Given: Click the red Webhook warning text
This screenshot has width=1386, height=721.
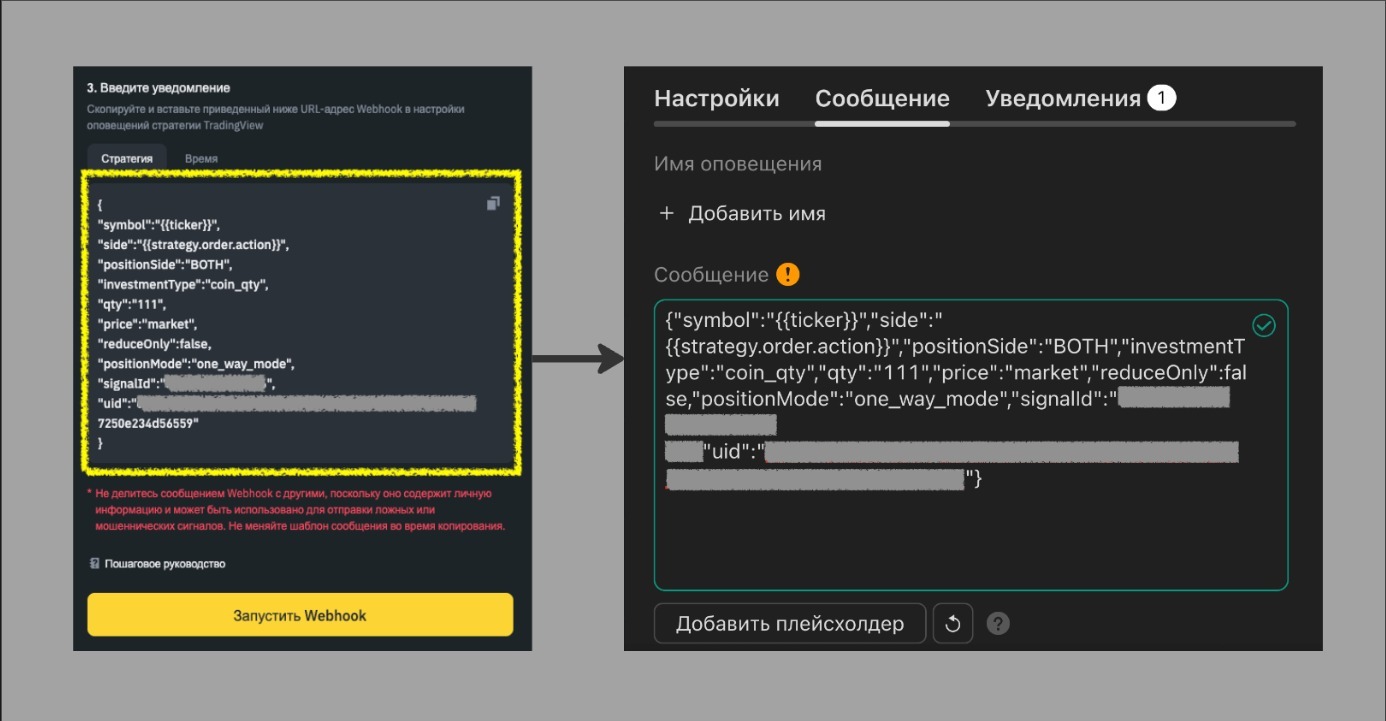Looking at the screenshot, I should coord(300,509).
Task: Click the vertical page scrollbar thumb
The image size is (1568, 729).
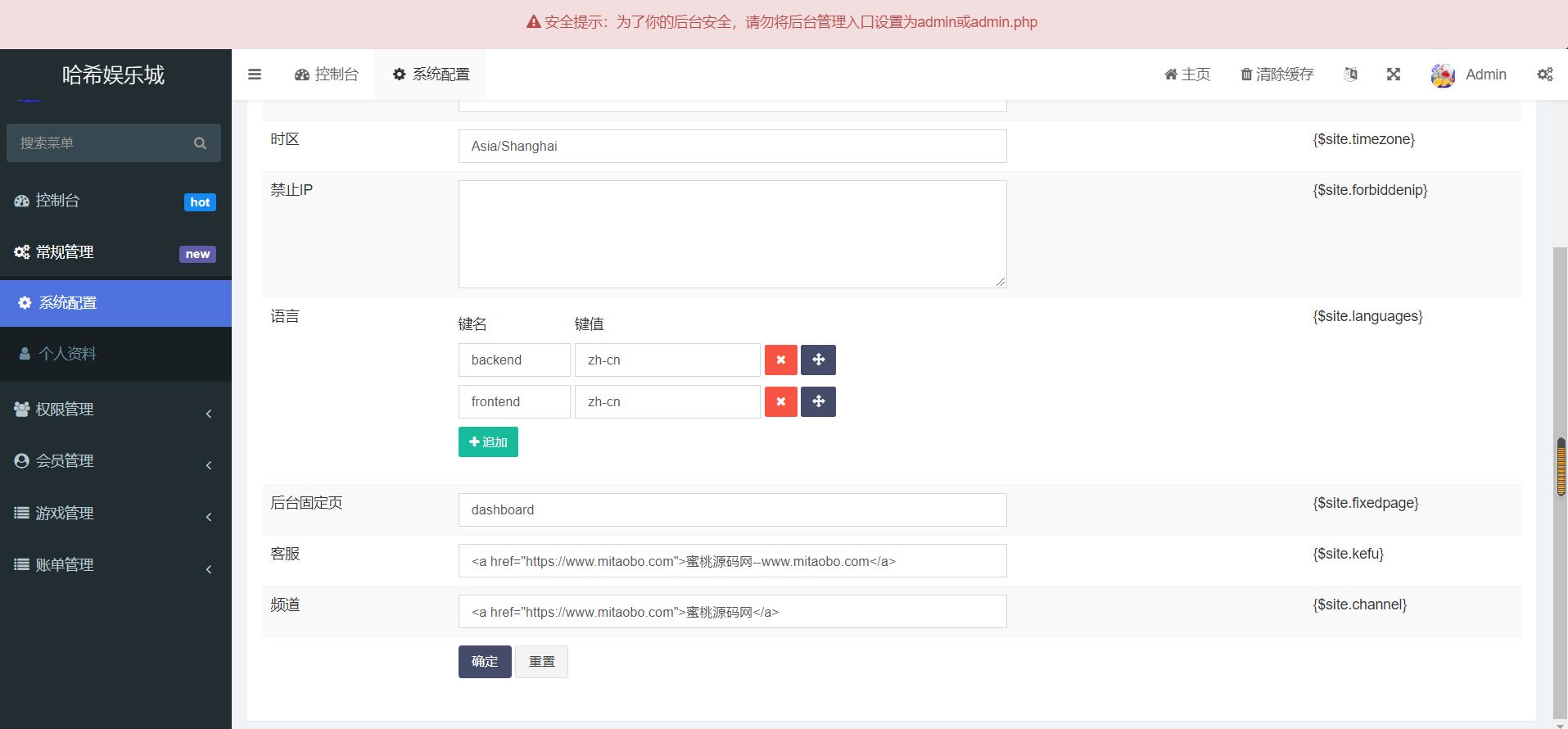Action: tap(1561, 467)
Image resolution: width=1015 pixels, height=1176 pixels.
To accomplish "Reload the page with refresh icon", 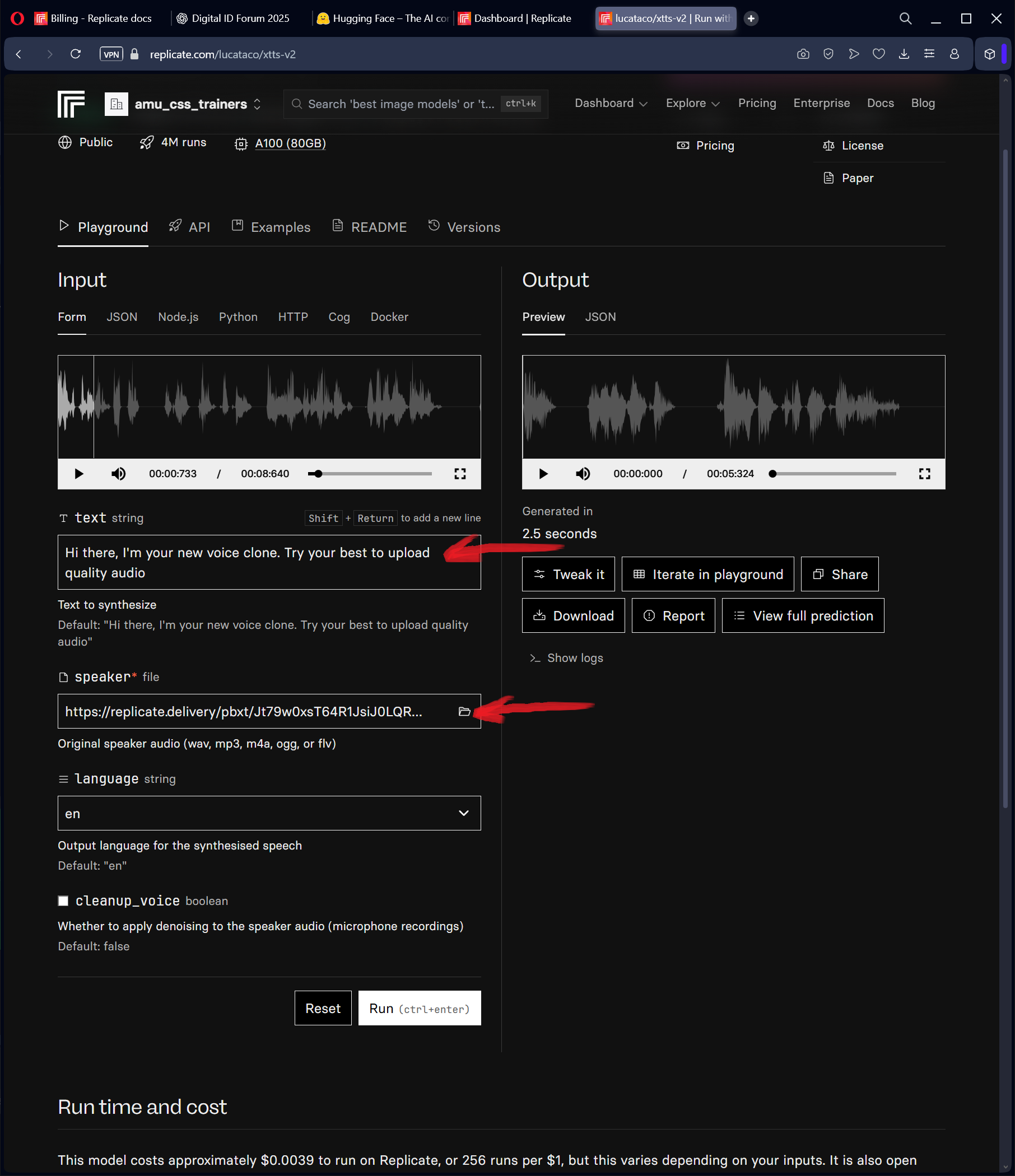I will (x=76, y=54).
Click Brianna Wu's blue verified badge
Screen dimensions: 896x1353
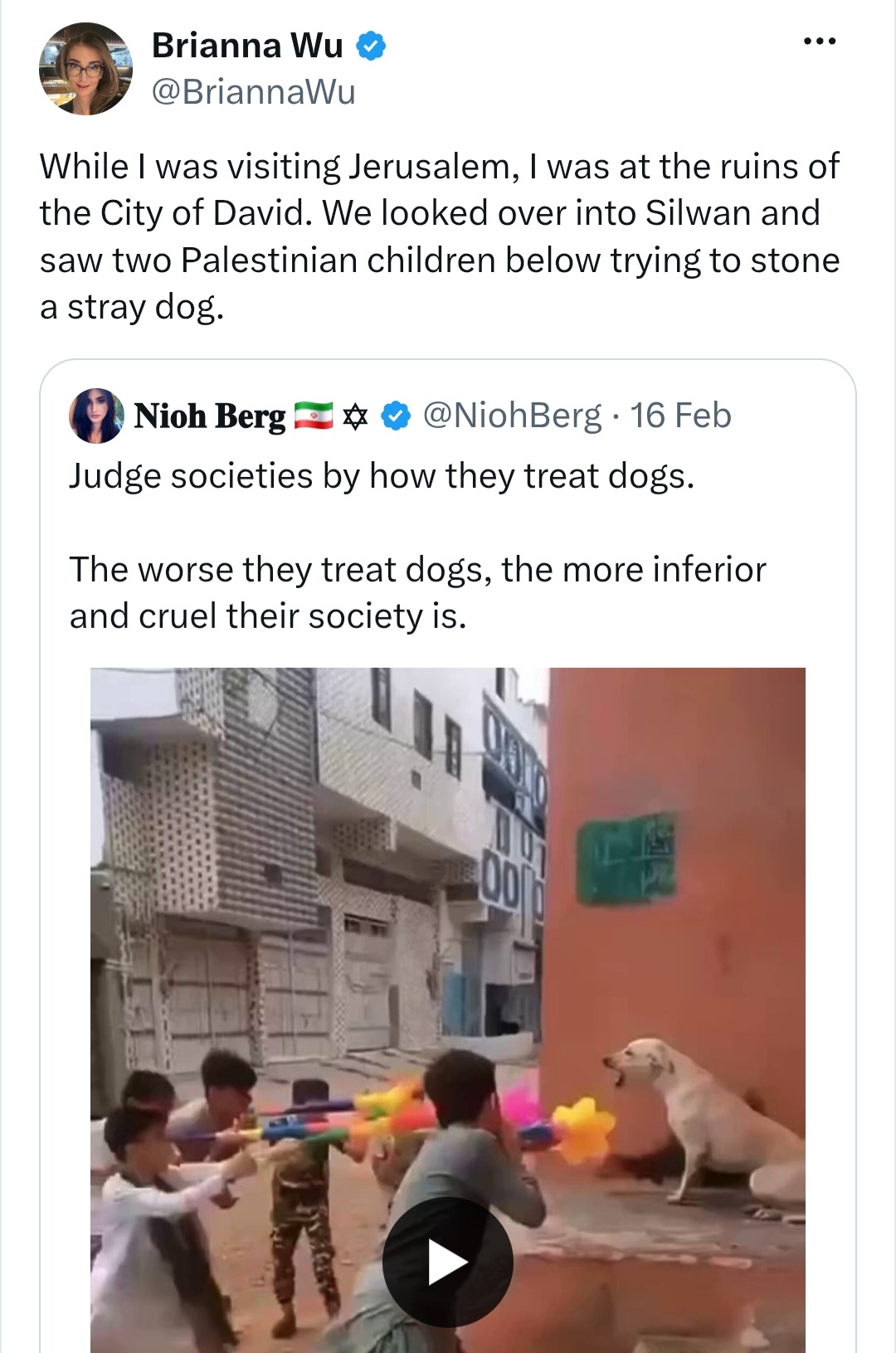point(371,46)
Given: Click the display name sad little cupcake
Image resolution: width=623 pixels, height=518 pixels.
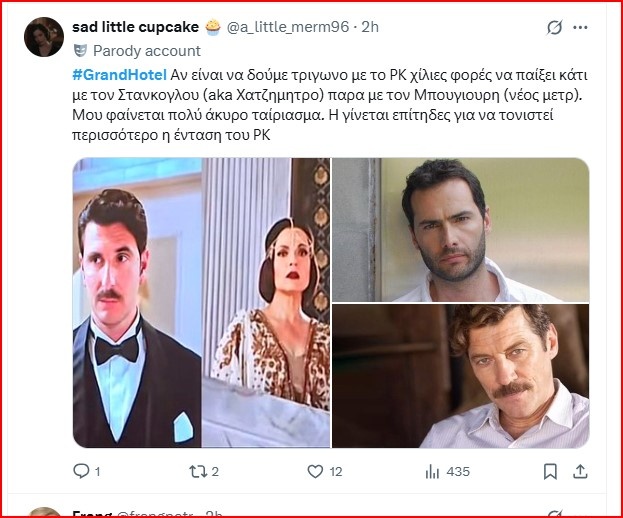Looking at the screenshot, I should coord(135,27).
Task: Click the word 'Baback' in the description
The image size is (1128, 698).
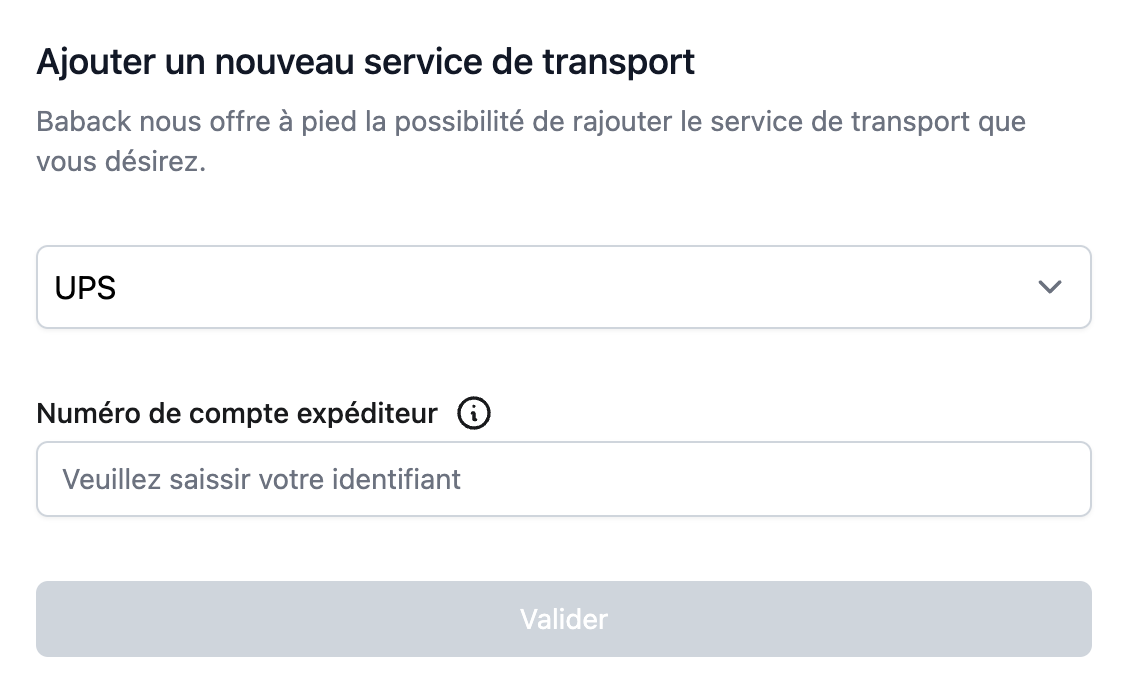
================================
• [Work required] Copy every line of the data that carries the word "Task".

• [Response for this exercise]
Task: Click the vertical page scrollbar thumb
Task: Click the word 'Baback' in the description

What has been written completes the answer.